The localName device state is populated from the first field of arp -a output. On macOS, this field is filled in by the OS from its mDNS/Bonjour cache (mdnsResponder). Devices that advertise themselves via Bonjour (Apple devices, Sonos speakers, many routers, smart home devices) will show names like iPhone.local, MacBook-Pro.local, or router.local. Devices that do not announce a Bonjour name show ? in the arp output and will have an empty localName state.

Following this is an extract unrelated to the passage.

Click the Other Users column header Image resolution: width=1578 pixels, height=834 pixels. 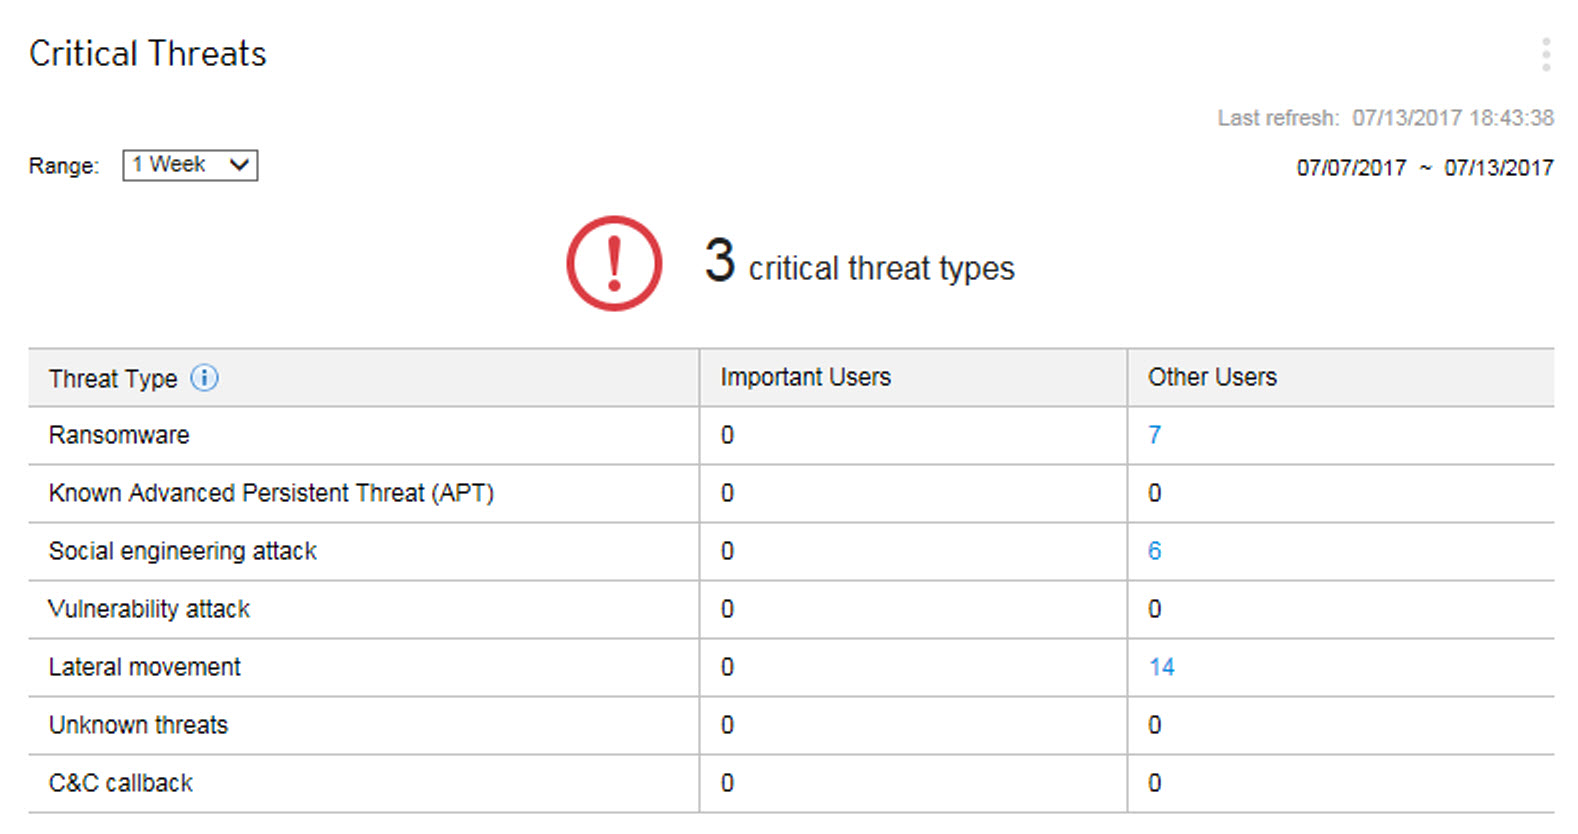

The name is only updated when a real name is found — a sweep that returns ? for a device will not erase a previously discovered name.

Scanned TCP Ports

Port Service Description 21 FTP File Transfer Protocol — plain-text 22 SSH Secure Shell — encrypted remote access / SFTP 23 Telnet Insecure plain-text remote access 25 SMTP Mail server — outgoing mail relay 53 DNS Domain Name System 80 HTTP Web server — unencrypted 110 POP3 Mail retrieval 143 IMAP Mail retrieval 443 HTTPS Web server — TLS encrypted 445 SMB Windows / Samba file sharing 548 AFP Apple Filing Protocol — macOS file sharing 554 RTSP Real-Time Streaming — cameras / media 587 SMTP-sub Mail submission — encrypted outgoing mail 631 IPP Internet Printing Protocol 993 IMAPS IMAP over SSL 995 POP3S POP3 over SSL 1883 MQTT IoT messaging broker (unencrypted) 3306 MySQL MySQL / MariaDB database 3389 RDP Windows Remote Desktop Protocol 5000 UPnP/Dev UPnP control point or development server 5900 VNC VNC screen sharing / remote desktop 8080 HTTP-alt Alternate HTTP — proxy or dev server 8443 HTTPS-alt Alternate HTTPS 9100 Printer Raw printing — HP JetDirect / direct TCP print 32400 Plex Plex Media Server

Startup Behaviour

  • On startup, all managed Indigo devices run a deferred port scan (15-second delay to allow the first ARP sweep to confirm devices are online).
  • Offline changes are suppressed for the configured grace period so that ARP sniffing and the first sweep have time to re-confirm all devices before any device is flipped offline.
  • The known_devices.json state file is loaded at startup so previously discovered devices are immediately available without waiting for a sweep.

State Persistence

The plugin saves all discovered device data (IP, last-seen timestamp, vendor, local name, ping-fail streak, seen-interval statistics) to:

<Indigo install>/Preferences/Plugins/com.karlwachs.networkscanner/known_devices.json

This file is saved after every scan cycle and on shutdown (including SIGTERM). On a clean shutdown the save is lock-safe; on SIGTERM a lockless fast-save is used to avoid deadlock.